▶ [What this task involves]: Please copy each line of the records below that includes the word "symbol".

** Data for this exercise follows **

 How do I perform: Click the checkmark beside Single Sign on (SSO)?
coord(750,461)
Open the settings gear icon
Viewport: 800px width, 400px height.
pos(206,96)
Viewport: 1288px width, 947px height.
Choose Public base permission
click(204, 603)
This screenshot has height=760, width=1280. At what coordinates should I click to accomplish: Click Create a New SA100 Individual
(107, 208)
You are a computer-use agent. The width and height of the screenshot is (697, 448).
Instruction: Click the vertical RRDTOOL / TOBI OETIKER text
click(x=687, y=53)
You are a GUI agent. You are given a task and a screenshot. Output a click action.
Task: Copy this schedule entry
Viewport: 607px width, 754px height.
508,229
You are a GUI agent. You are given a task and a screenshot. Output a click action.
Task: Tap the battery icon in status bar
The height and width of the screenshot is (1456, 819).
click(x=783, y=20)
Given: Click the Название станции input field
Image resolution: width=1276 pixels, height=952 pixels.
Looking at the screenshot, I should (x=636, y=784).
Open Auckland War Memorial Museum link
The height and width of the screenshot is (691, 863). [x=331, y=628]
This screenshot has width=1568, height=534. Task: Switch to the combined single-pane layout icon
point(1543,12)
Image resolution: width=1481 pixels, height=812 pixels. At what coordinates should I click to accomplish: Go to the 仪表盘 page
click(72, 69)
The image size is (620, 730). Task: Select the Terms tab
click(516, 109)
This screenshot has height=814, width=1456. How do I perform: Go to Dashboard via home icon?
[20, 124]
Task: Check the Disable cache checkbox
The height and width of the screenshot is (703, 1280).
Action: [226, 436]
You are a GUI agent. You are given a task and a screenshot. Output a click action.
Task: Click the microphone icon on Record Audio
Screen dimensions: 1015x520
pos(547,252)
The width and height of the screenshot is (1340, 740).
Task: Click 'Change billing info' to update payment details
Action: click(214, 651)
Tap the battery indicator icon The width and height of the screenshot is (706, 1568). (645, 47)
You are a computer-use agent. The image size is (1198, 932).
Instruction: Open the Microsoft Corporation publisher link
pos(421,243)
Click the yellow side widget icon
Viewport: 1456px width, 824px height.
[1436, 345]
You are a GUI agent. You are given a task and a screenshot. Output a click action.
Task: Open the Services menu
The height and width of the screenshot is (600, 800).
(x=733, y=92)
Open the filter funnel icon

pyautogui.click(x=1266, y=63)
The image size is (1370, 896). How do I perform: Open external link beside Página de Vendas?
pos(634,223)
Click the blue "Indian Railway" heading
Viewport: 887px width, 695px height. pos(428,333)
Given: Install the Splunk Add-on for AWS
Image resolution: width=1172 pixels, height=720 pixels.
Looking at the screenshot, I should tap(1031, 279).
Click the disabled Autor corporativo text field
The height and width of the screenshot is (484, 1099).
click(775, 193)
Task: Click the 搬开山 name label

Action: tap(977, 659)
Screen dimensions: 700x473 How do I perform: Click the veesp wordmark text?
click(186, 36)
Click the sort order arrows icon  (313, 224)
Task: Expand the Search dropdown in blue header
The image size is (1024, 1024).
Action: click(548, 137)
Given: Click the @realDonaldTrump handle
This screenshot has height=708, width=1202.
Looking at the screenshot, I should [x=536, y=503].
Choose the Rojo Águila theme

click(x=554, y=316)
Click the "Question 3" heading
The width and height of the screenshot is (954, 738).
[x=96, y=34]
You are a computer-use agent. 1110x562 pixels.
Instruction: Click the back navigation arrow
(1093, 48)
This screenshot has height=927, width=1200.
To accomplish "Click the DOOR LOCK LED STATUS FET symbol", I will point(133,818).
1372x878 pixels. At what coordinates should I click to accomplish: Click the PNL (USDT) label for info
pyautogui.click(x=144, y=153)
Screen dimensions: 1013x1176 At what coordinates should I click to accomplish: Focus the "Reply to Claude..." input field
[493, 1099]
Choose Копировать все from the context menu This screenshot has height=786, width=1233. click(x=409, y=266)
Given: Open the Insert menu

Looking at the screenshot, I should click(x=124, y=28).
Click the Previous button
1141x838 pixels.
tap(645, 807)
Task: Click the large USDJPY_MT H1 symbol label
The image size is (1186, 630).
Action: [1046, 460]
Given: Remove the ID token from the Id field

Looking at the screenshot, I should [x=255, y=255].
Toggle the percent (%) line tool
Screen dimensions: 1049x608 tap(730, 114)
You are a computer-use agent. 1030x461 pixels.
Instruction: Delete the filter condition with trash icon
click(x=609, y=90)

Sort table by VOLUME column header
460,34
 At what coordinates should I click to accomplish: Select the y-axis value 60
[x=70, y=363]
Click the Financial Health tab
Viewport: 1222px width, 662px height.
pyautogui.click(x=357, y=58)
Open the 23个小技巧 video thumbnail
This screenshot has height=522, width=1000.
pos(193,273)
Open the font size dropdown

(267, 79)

** End of Data for this exercise **

▶ [Reply to the task]:
To accomplish "Click the DOOR LOCK LED STATUS FET symbol", I will point(133,818).
Task: Click the large USDJPY_MT H1 symbol label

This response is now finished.